Uber Technologies Inc will use Progressive Insurance to provide coverage for drivers in Texas beginning on April 1, in a pilot that could lead the ride-hailing market leader to diversify its U.S. insurance purchasing from its current sole provider, Uber and Progressive executives told Reuters.
Uber has been purchasing insurance to cover drivers for its primary ride-hailing services, such as UberX, from James River Insurance Company, a unit of James River Group Holdings . In the United States, Uber said it covers each ride with $1 million of liability coverage per incident and $1 million of injury coverage for underinsured or uninsured motorists, in addition to other coverage.
Recent changes in Texas insurance rules made it more attractive for Progressive to offer a plan to cover Uber drivers there, Uber and Progressive said.
Progressive Corp this year launched “transportation network companies,” or TNC insurance product, aimed at individuals who use their vehicles to carry passengers for ride-hailing services such as Uber or its rival Lyft.
John Barbagallo, Progressive Insurance’s Commercial Lines group president, said Progressive sees ride-sharing growing. “We’re excited about the pilot,” he told Reuters.
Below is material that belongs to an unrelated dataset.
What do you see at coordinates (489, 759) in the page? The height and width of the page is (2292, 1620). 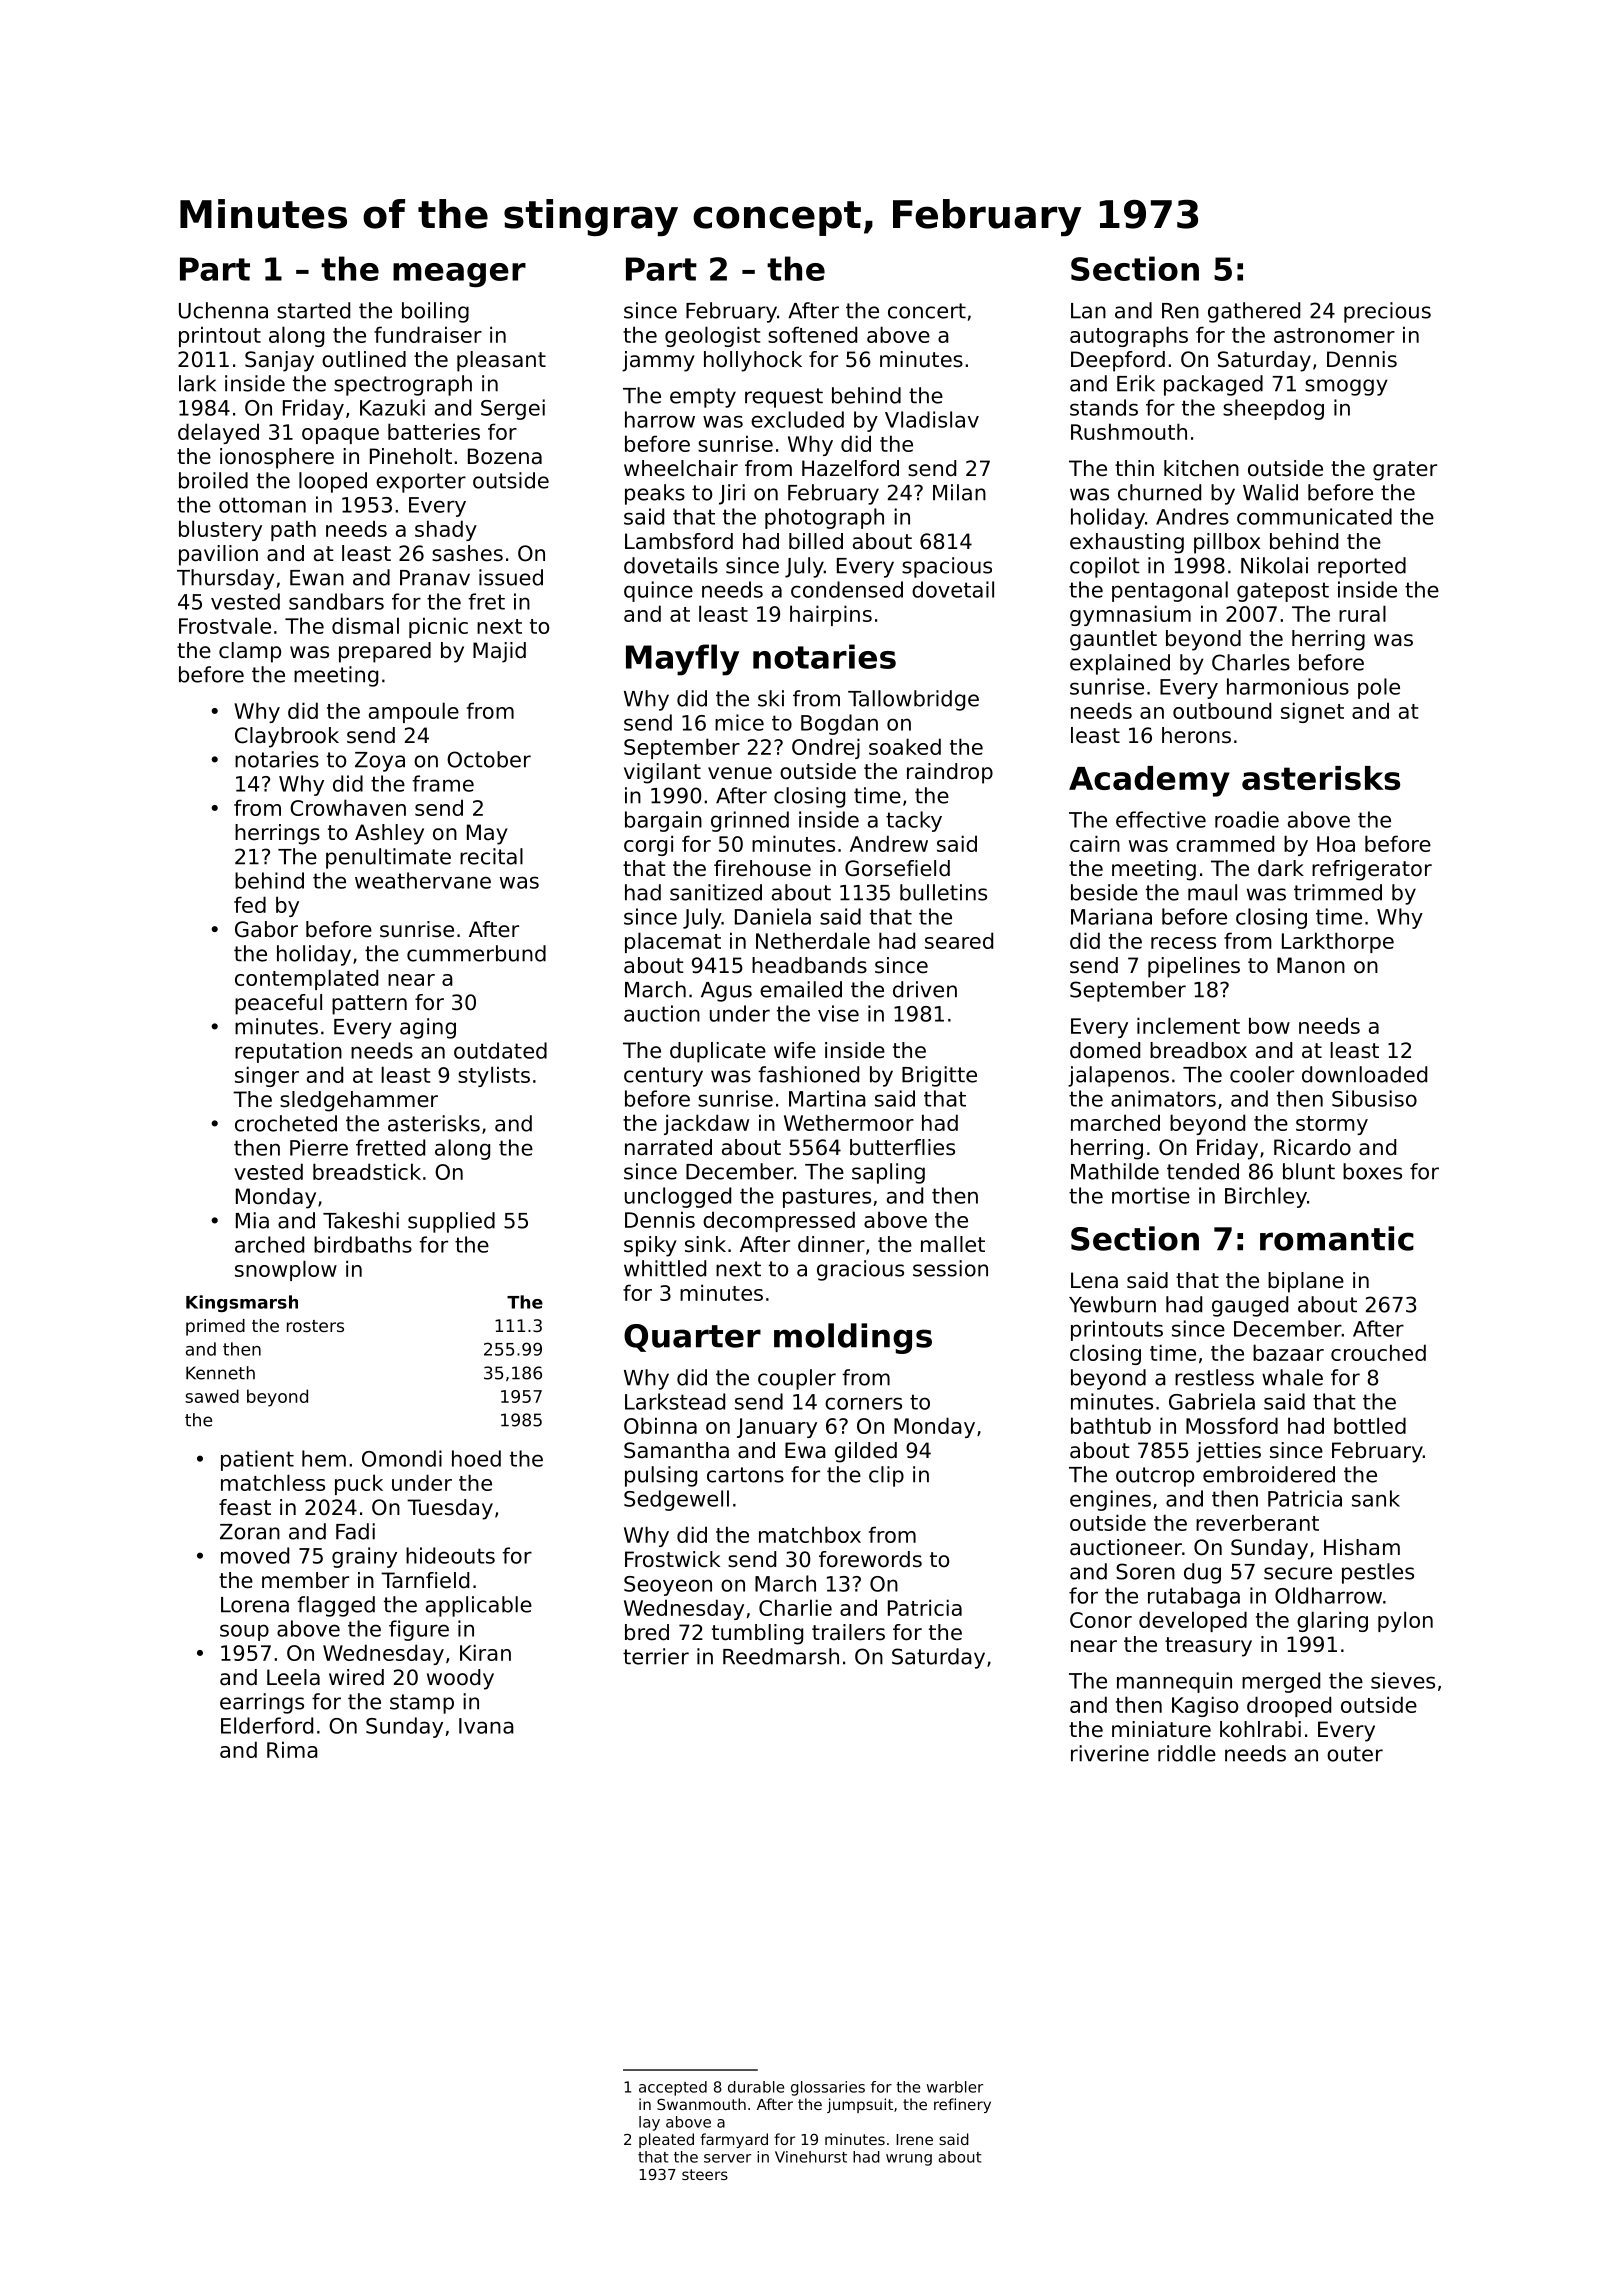 I see `October` at bounding box center [489, 759].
Other large auto insurers have begun rolling out coverage tailored to ride-hailing service drivers, filling a void that had existed for drivers whose personal policies did not cover accidents that happened when they were driving passengers for pay.
Uber’s senior director of insurance, Gus Fuldner, said the company does not have immediate plans to use other insurance providers in other states.
Uber and Progressive did not disclose financial terms of the Texas program, but did say Uber will be buying coverage for thousands of drivers.
James River Group President Bob Myron said his company had expected Uber’s move, but said he expects James River will continue to have “an important relationship with Uber,” that will grow as the numbers of Uber drivers expands. James River is not aware of other states where Uber plans to switch insurance providers, Myron said.